The parent police are here to enforce this survival adaptation. They keep us in line when we see our parents in ways that may threaten the “official story” of our childhoods, sternly warning us that we are safest when we perpetuate a myth of ourselves as “the ones who are/were at fault.” This way, we keep up appearances, and maintain our loyalty and our bond to them as primary.

Most children are wired to grow up blaming themselves for their parents limitations. As a therapist, I see it with my clients over and over again. As a parent, I’ve witnessed it in my own son when I’ve been insensitive or committed a parenting misstep. As vulnerable, needy, dependent beings, it’s often psychologically unbearable for children to view their parents, whom they need to trust and rely on, as limited, anxious, confused, or deeply flawed. It’s often much easier and more bearable for children to blame themselves.

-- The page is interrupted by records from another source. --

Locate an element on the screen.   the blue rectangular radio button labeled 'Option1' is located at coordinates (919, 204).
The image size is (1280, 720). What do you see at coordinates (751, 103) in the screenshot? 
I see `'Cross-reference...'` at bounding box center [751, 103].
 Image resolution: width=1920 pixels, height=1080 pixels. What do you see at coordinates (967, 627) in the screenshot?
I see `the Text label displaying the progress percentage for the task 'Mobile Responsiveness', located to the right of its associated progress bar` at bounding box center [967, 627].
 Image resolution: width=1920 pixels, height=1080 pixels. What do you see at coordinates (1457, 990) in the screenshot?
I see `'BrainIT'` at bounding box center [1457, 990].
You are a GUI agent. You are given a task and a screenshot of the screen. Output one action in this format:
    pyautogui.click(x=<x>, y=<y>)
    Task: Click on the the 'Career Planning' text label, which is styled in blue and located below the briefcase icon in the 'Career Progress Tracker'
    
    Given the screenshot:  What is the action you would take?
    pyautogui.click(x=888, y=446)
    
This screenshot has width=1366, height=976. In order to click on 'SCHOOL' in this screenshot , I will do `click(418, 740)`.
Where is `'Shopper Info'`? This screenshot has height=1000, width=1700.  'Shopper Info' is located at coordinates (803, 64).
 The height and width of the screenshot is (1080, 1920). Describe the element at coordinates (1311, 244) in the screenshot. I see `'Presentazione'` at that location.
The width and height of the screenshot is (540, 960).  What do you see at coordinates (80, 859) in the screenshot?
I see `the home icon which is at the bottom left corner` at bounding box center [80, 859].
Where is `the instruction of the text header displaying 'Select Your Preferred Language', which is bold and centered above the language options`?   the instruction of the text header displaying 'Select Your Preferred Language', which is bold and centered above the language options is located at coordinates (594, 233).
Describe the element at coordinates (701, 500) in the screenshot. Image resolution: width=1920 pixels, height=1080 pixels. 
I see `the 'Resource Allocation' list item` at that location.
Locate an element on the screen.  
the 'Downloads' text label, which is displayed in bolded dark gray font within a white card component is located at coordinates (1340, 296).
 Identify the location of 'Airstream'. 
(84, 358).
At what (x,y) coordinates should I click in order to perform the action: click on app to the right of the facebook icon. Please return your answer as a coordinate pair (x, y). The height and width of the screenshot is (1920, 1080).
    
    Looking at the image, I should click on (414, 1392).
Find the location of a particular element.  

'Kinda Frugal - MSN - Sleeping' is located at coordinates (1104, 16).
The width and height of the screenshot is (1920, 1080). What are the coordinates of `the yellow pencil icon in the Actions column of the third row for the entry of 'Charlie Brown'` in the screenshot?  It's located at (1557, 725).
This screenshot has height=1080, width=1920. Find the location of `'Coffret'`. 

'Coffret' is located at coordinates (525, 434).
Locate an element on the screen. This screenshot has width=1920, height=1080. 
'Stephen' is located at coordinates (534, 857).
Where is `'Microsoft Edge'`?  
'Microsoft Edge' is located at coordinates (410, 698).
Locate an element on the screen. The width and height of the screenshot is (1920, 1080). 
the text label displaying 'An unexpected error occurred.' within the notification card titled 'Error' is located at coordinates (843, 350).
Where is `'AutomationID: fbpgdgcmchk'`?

Giving Up the “Official” Story

Two larger Star Wars figurines positioned above smaller Star Wars figurines, one of them riding a blue tricycle

But part of understanding ourselves as adults involves excavating the past. What really happened to us during our formative childhood years within our families? Early crises, relational patterns, difficult times, family role expectations and unsettling events contain important information and bring crucial insights about how we learned to relate to others and why. The path we may need to take in therapy or other form of self-inquiry may involve undoing old loyalties that no longer serve us now, and creating new loyalties that do.

When it come to our parents, this can mean giving up the “official” story we grew up broadcasting. At the same time, as you relinquish the official story in favor of our truth, you’ll likely notice the parent police showing up. Be ready for them. They don’t go away, though they do grow quieter. Notice how they manifest. When you choose your own healing over secret-keeping, self-deception and blind loyalty to the past, expect flashing lights and sirens. Often, the parent police will appear in the form of shame, guilt, rationalizations, self-doubt, insecurity, confusion, and self-sabotaging behaviors.

Self-Compassion Begins with Truth

A woman in a black dress with her arms outstretched and her face up floats in green water surrounded by white and red flowers.

 

It’s important to balance awareness of the parent police with compassion and understanding for your real-life, flawed, human parents, and for the fact that most of the time, they did in fact do the best they could with what they had. But in order to get to a place of true compassion for your parents’ limitations, you may want to begin with self-compassion. Self-compassion begins with seeing our earliest childhood experiences clearly

Swiss psychologist Alice Miller famously said, “The truth about our childhood is stored up in our body, and although we can repress it, we can never alter it. Our intellect can be deceived, our feelings manipulated, and conceptions confused, and our body tricked with medication. But someday our body will present its bill, for it is as incorruptible as a child, who, still whole in spirit, will accept no compromises or excuses, and it will not stop tormenting us until we stop evading the truth.”

Honor, Grieve and Grow

As you get to know yourself better–acknowledging your own earliest developmental experiences rather than dismissing them–be aware of the parent police. They may try to arrest your growth by insisting on family loyalty over loyalty to the deep, cellular truth of your own lived experience. They’re just doing their job. But they only have power if you’re not aware of them. You no longer have to buy into an official story of the past at your own expense. You can honor yourself, grieve your flawed parents and the deficits of your childhood, and grow into being more wholly, authentically you.